Fig. 5 Comparison of normalized SERRS intensities for the corresponding spectra and excitation wavelengths showed previously in Fig. 4(a)–(d). The intensity of a representative peak was obtained by finding the maximum peak height at 1245 (±2) cm⁻¹ and subtracting the minimum at 1195 (±5) cm⁻¹ for DTDCI. The process was repeated for DTTCI using the maximum peak height at 1241 (±2) cm⁻¹ and subtracting the minimum peak height at 1195 (±5) cm⁻¹.

Fig. 6 Normalized SERRS spectra at 785 nm excitation for (a) monodispersed solution of polymer-wrapped DTTCI–rod conjugates prepared with a 50 μM bulk dye concentration; (b) aggregated quasi-spherical Au nanoparticles in the presence of 2 μM DTTCI and MgSO₄, representing the maximum SERRS obtained from this system. Measurements at a lower DTTCI concentration of 0.05 μM are shown for quasi-spherical Au particles (c) following aggregation induced by MgSO₄ and (d) non-aggregated.

Control measurements acquired in the absence of dye molecules for both the stock solution nanorods in 1 mM CTAB and for PSS-wrapped rods are provided in the ESI,† Fig. S7. Using identical laser powers, integration times and particle concentrations it can be clearly seen that both CTAB and PSS have a negligible contribution to the SERRS spectral profiles shown in Fig. 3–5. Also shown in the ESI† in Fig. S8 are resonance Raman spectra for both the DTDCI and DTTCI dyes deposited onto a planar gold film to quench the fluorescent background signal. Significantly greater laser powers and accumulation times were required than for the solution-based measurements. For DTDCI, no resonance Raman spectrum was obtained at 785 nm, only at 633 nm, while for DTTCI resonance Raman spectra at both excitation wavelengths were observed. The poorer signal-to-noise for the resonance Raman measurements indicate that the overall SERRS enhancement is due to a combination of molecular and plasmon resonance contributions.

A. Changing laser wavelength.
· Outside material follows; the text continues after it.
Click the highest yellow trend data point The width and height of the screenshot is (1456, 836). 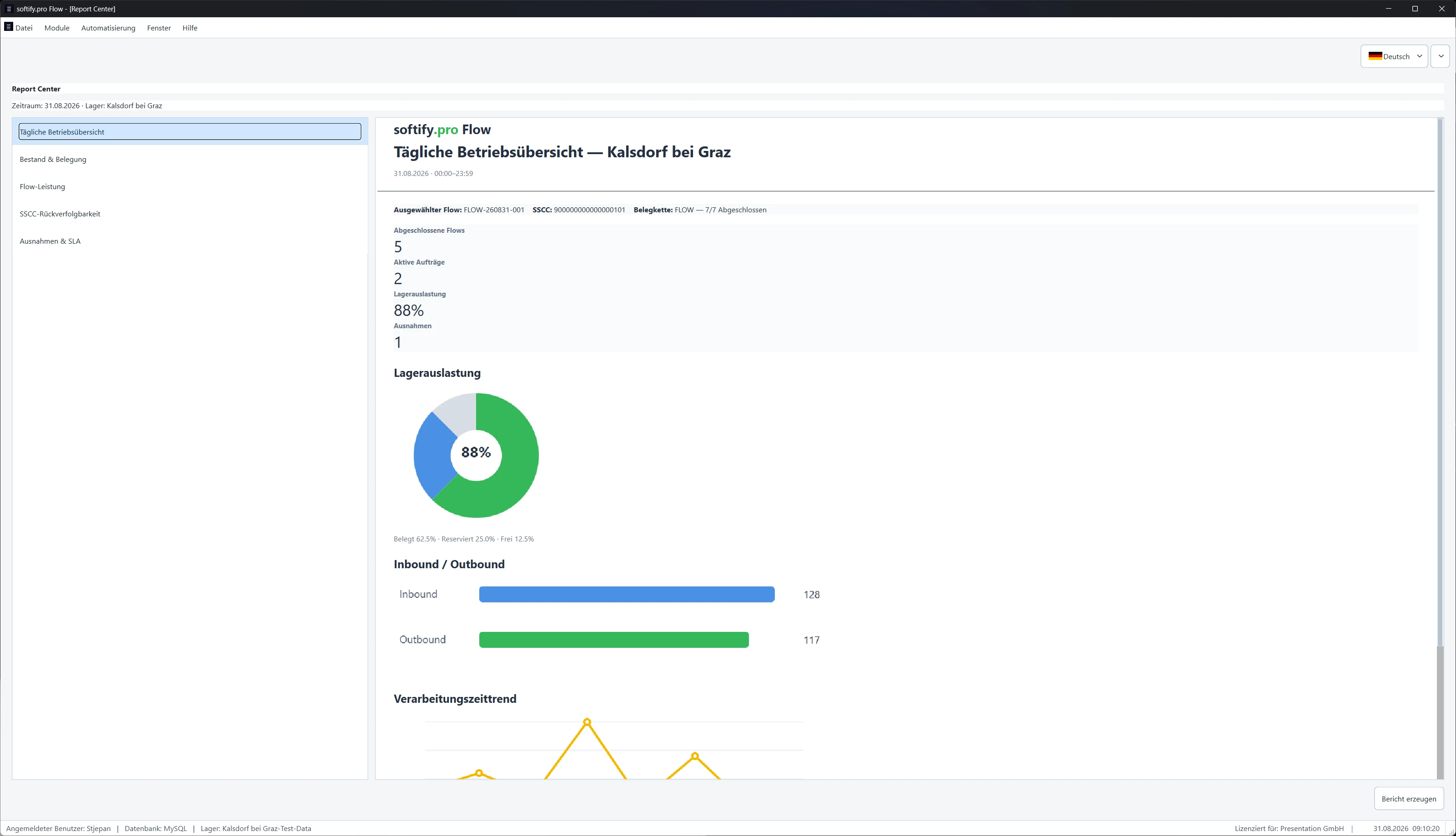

It is expected that the largest SERRS enhancements will be obtained when both the dye and nanorod resonances overlap with the excitation wavelength.^19,43 This is clearly seen in Fig. 4(a) where both the DTDCI dye and nanorod resonances overlap with the 633 nm laser resulting in a SERRS intensity ∼2.7 times greater than the normalized signal obtained when the measurement is repeated at 785 nm excitation. In Fig. 4(d) and 5(d), where both the DTTCI dye and nanorod resonances predominantly overlap with the 785 nm laser, the relative differences in normalized SERRS signals between 633 and 785 nm excitation is even greater, about 25-fold higher at 785 nm. The larger contrast observed between the two different SERRS measurements in (d) compared to the smaller difference between the two spectra in (a) is different from what would be expected based on each dyes absorption spectrum shown in Fig. 1. The DTTCI dye has a broader absorption spectrum partially overlapping with both laser wavelengths while DTDCI has very little overlap at 785 nm excitation. However, significantly different extinction behavior was observed in Fig. 2 for both systems with the LSPR peak in (a) blue-shifting further away from 633 nm while in (d) a red-shift closer to 785 nm occurs on dye adsorption.

The changes in SERRS intensities observed on switching between 633 and 785 nm excitation were observed consistently for conjugates prepared at all bulk dye concentrations (1–50 μM). Thus, with the exception of the rod–dye combination in sample (a), the relative SERRS intensities obtained for 785 nm excitation were consistently larger than that obtained at 633 nm excitation for samples (b–d).

B. Changing the dye resonance. Information on the effect of changing the molecular dye resonance on the SERRS intensity can be obtained from the spectral pairs in Fig. 4(a) and (c) where the rod–dye conjugates were prepared from the same stock solution of nanorods (λ_max = 618 nm). At 633 nm excitation, the SERRS signal is ∼3.5× higher for the DTDCI dye in Fig. 4(a) than the DTTCI dye in Fig. 4(c) as expected due to the overlap in the dye and laser wavelengths. Similarly, at 785 nm excitation, the SERRS signal associated with the DTTCI dye in Fig. 4(c) is more than 5-fold greater than the corresponding measurement in Fig. 4(a) and also larger than the DTDCI signal at 633 nm where the rods and dye are both resonant with the incident laser. This may in part be due to slight differences in fractional surface coverage between the DTTCI and DTDCI dyes on the nanorods.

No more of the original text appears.